Le brief éco. Industrie : relocaliser ou réindustrialiser ?


Une chaîne de montage de l’usine Renault de Tanger (Maroc). (FADEL SENNA / AFP)

Les grandes entreprises françaises sont devenues les championnes des délocalisations dès les années 2000. C’est un rapport de l’Institut France Stratégie (l’ex-Commissariat au Plan) qui l’affirme. Le document remis jeudi 19 novembre aux députés est plutôt sévère.

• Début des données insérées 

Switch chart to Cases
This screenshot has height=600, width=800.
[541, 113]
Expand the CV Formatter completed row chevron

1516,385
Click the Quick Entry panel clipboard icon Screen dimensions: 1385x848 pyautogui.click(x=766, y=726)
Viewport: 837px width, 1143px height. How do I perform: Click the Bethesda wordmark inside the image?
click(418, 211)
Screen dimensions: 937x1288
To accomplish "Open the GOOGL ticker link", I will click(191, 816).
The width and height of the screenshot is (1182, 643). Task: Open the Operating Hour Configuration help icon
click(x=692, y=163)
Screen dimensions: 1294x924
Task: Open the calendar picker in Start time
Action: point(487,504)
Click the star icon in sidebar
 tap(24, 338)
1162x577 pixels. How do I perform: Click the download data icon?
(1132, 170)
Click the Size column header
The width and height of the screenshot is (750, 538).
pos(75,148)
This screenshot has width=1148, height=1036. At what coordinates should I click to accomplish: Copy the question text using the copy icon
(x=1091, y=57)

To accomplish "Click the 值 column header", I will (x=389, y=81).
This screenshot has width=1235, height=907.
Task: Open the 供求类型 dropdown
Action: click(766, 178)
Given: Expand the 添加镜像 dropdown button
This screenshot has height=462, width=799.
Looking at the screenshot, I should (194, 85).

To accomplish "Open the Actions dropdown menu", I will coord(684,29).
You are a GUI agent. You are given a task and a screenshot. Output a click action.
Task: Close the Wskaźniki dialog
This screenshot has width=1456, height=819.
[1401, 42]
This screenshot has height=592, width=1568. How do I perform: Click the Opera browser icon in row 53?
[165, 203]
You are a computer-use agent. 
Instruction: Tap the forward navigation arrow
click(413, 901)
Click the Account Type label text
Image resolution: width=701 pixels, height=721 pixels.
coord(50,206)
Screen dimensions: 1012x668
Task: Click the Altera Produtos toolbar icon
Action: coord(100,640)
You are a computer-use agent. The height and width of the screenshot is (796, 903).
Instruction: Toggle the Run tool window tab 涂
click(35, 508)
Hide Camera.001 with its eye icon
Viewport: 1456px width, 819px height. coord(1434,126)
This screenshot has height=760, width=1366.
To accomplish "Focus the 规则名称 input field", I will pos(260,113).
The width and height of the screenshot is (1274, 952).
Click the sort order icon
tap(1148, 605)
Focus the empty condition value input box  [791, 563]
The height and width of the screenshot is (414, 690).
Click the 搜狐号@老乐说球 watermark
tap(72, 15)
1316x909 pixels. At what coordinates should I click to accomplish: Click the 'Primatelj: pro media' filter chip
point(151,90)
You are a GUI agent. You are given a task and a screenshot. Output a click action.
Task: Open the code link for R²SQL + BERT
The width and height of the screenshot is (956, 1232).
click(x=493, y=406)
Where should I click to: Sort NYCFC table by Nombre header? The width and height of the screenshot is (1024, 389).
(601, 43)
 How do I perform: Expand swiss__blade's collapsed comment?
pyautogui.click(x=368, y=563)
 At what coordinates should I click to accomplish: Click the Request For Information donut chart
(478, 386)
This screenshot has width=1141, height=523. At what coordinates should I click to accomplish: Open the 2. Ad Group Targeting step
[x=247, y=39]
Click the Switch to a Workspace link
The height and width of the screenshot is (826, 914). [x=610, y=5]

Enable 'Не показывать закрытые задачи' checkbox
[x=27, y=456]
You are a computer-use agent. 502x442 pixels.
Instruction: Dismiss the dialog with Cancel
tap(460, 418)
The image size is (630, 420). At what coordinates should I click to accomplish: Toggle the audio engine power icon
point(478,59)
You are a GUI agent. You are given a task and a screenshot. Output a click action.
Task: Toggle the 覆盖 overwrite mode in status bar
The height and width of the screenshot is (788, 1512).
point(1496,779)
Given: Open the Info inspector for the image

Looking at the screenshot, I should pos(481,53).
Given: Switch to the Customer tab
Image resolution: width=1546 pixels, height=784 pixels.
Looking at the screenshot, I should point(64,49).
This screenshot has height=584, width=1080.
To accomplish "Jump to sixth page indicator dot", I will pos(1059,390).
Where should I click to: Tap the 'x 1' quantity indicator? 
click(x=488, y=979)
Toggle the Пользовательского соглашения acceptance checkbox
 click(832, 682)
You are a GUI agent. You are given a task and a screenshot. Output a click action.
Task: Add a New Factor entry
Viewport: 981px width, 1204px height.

Six-cents pages pour expliquer comment l’industrie française est devenue, avec le Royaume-Uni, l’économie la plus désindustrialisée du G7, les sept pays les plus riches de la planète. Ce document apporte de l’eau au moulin à celles et ceux qui font remonter notre désindustrialisation à bien plus loin dans le temps – une quarantaine d’années –  selon les auteurs, l’industrie française a perdu la moitié de ses effectifs qui ne représentent plus aujourd’hui que 10% du total de nos emplois.

Selon France Stratégie, les explications de ce déclin tiennent principalement à une fiscalité particulièrement élevée sur la productivité, et progressive au fil des années. Ce à quoi l’État veut remédier aujourd’hui en baissant ce que l’on appelle les impôts de production, des taxes qui frappent le chiffre d’affaires des entreprises avant même qu’elles n’aient payé leurs fournisseurs et leurs impôts traditionnels. Un vrai facteur destabilisant qui a entraîné une dégradation de la compétitivité française et poussé nos entreprises à délocaliser pour aller produire dans des pays à faibles coûts. Conséquences pour l’emploi : les postes des filiales industrielles des groupes français implantés à l’étranger représentent aujourd’hui plus de 60% des effectifs contre 52% pour le Royaume-Uni et 38% pour l’Allemagne.

Vaste débat : faut-il relocaliser nos industries ou préférer une réindustrialisaton ? Relocaliser oui,  mais toutes les industries, non. Tout ce qui est stratégique bien sûr, dont une partie des médicaments. Pour le président du groupe de réflexion « La Fabrique de l’Industrie », Louis Gallois, l’urgence est de mettre l’accent sur le maintien de l’activité industrielle existante en favorisant la modernisation de l’outil de production, en jouant la dynamique des territoires et en priorité, plus loin que les plans de relance : fixer des objectifs mobilisateurs. Sauf pour la recherche et l’innovation, la réindustrialisation de la France n’est pas qu’une question d’argent.